- _STATED PROBLEM_: Rewrite every one of these records with "Texas Real Estate Commission" changed to "TREC" and nothing else altered, and omit the picture.
-- Start PROVIDED MATERIAL --
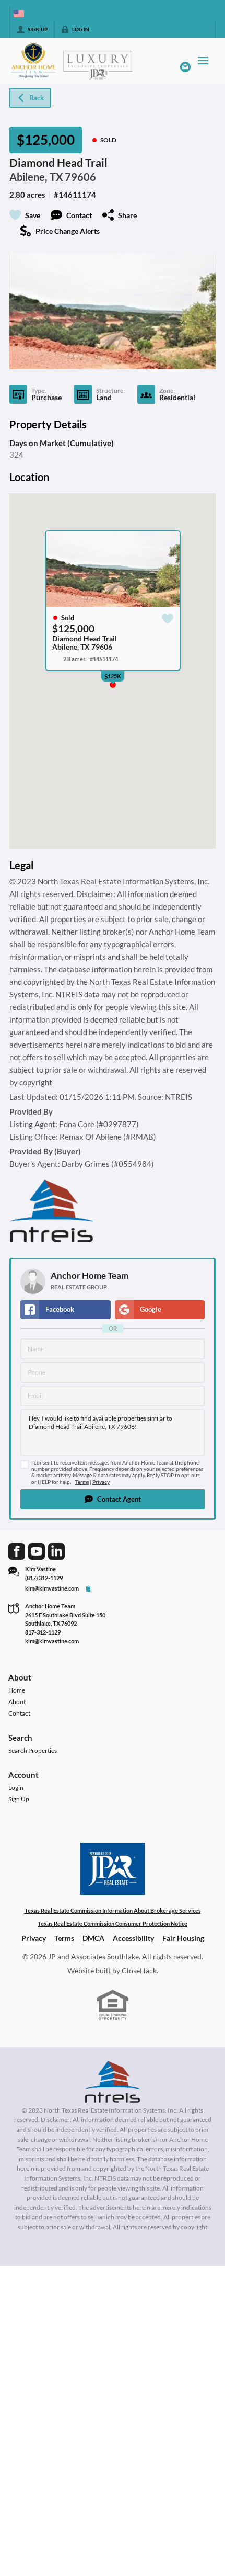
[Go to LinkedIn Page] (56, 1550)
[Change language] (18, 13)
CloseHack (139, 1970)
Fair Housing (183, 1938)
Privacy (101, 1482)
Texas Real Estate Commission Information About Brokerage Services (113, 1910)
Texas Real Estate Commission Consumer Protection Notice (112, 1923)
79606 (80, 177)
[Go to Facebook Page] (16, 1550)
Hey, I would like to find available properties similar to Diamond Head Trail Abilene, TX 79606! (112, 1432)
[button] (112, 1499)
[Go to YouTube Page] (36, 1550)
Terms (82, 1482)
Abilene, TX (36, 177)
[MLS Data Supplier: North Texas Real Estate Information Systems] (112, 2082)
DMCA (93, 1938)
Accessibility (133, 1938)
-- End PROVIDED MATERIAL --
- _OUTPUT OF THE TASK_:
[Go to LinkedIn Page] (56, 1550)
[Change language] (18, 13)
CloseHack (139, 1970)
Fair Housing (183, 1938)
Privacy (101, 1482)
TREC Information About Brokerage Services (113, 1910)
TREC Consumer Protection Notice (112, 1923)
79606 (80, 177)
[Go to Facebook Page] (16, 1550)
Hey, I would like to find available properties similar to Diamond Head Trail Abilene, TX 79606! (112, 1432)
[button] (112, 1499)
[Go to YouTube Page] (36, 1550)
Terms (82, 1482)
Abilene, TX (36, 177)
[MLS Data Supplier: North Texas Real Estate Information Systems] (112, 2082)
DMCA (93, 1938)
Accessibility (133, 1938)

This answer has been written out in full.